Climate change presents a related challenge to religion (see The Future of Religion). Historically, religion has claimed to be the place we appropriately turn with questions of a moral nature—and it has, at least adequately for its times, carried out this function. I’ve suggested that once we are past the particulars, climate change is less a scientific concern than a moral one. It has to do with making hard choices that are ultimately questions of value. I don’t see religion today doing any better job than education or government when it comes to providing needed leadership—indeed it has often served as a major voice for denial. Religion that can serve us going forward must be able to guide us toward the moral courage needed with questions like climate change.
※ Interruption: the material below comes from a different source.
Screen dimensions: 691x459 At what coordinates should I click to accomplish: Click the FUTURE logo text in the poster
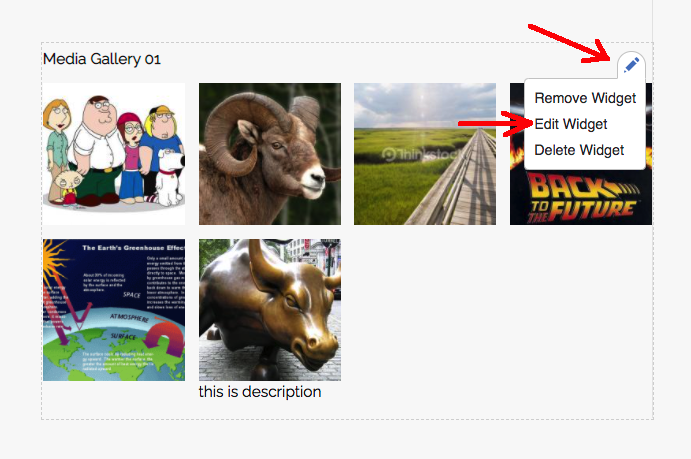point(593,210)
It is fascinating to contemplate what would be required of religion for it to provide this kind of leadership.

The most important way that the climate change challenge may help further the needed cultural “growing up” relates to the overarching question of narrative, of an effective guiding story for our time. I’ve argued that the ultimate crisis of our time is a crisis of purpose—a crisis of cultural story. Climate change is requiring us to rethink wealth and progress, indeed, to reexamine what constitutes human meaning. It asks us, “What does it mean to be a mature adult living at a moment in history when the evidence for potential climate change disaster became inescapable?” “And what will we say to succeeding generations of children and grandchildren the world over if we fail to take needed action? It is very possible that in time we will look back on climate change as human history’s most significant teacher of mature systemic perspective—and with this, ultimately, of wisdom.

What Lies Ahead

The recognition that effectively addressing climate change will require culturally mature capacities can leave a person wondering whether hope is warranted. The problem by itself seems overwhelming enough without the need for changes in ourselves. Add the bizarre current reality of climate change denial at the highest levels of government in the U.S. and it can be hard to feel optimistic. But it is important to appreciate that we also see positive signs.
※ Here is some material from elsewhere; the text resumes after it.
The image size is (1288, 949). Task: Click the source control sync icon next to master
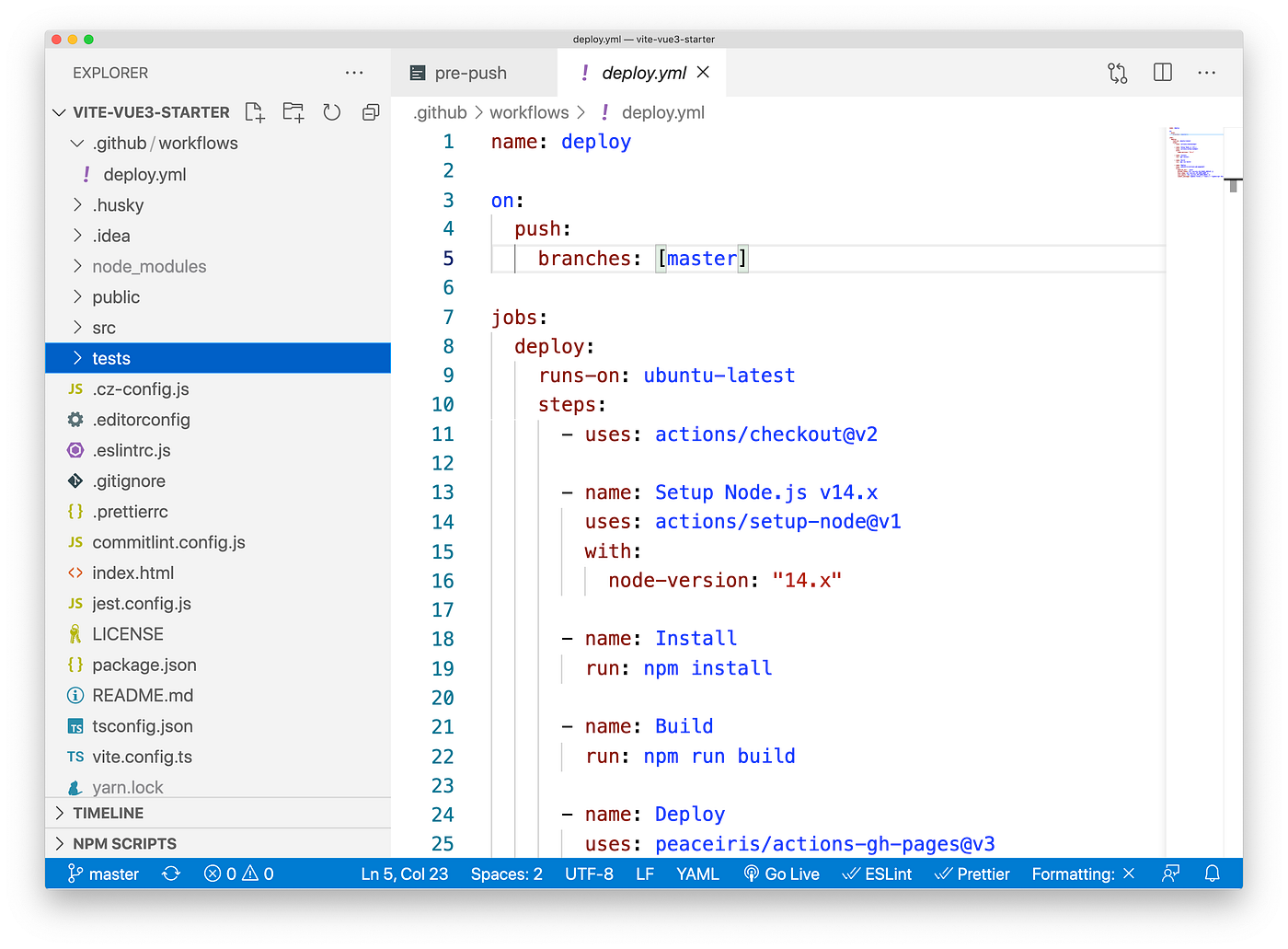click(x=171, y=873)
We can take some solace in the fact that other countries are stepping in to provide leadership. (The majority of the world has signed on to the Paris agreements.) We also see state and local governments increasingly making their voices heard. (I think in particular of California and its willingness to enforce stringent emissions standards). And increasingly businesses are stepping up. In part this is because the economics are increasingly on the side of more renewable energy sources and because the need for more sustainable technologies provides a huge business opportunity. But often, too, it is because they are recognizing the larger moral responsibility that we all necessarily hold in our time.
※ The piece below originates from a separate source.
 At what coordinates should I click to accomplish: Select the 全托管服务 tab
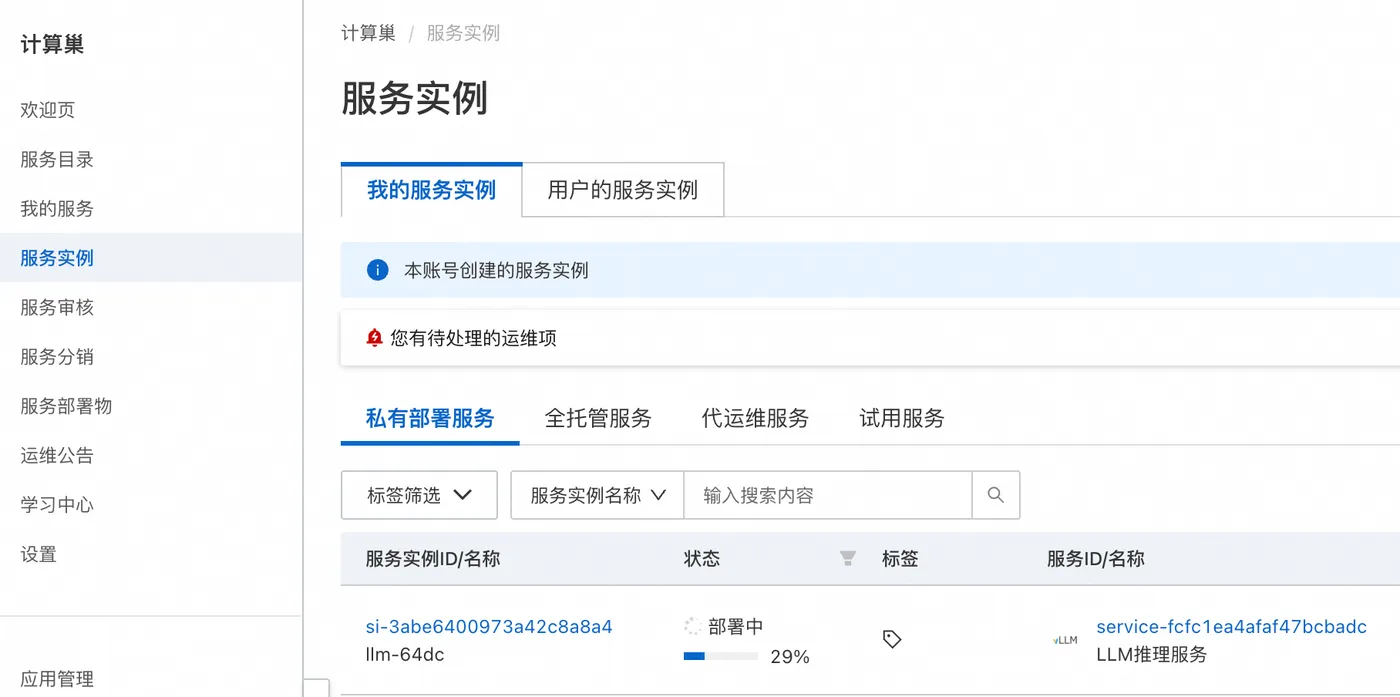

There is also the fact of Cultural Maturity itself. The same changes I have described altering assumptions in realms as different as love, leadership, and the most fundamental levels of science should make bringing greater maturity to the climate change question increasingly seem “common sense.”

In the years ahead, our evolving relationship to the climate change question should prove a good barometer for measuring our more general progress with Cultural Maturity’s needed “growing up” as a species. Will the suicidal nature of ignoring real limits take many more decades to become broadly accepted? Will denial perhaps fade quickly as the need for greater maturity in how we understand and act becomes obvious? Whichever proves the case, climate change’s consequences, even if we act wisely, will extend well into the future. Like it or not, climate change will serve as a reminder and teacher for generations—and possibly centuries—to come.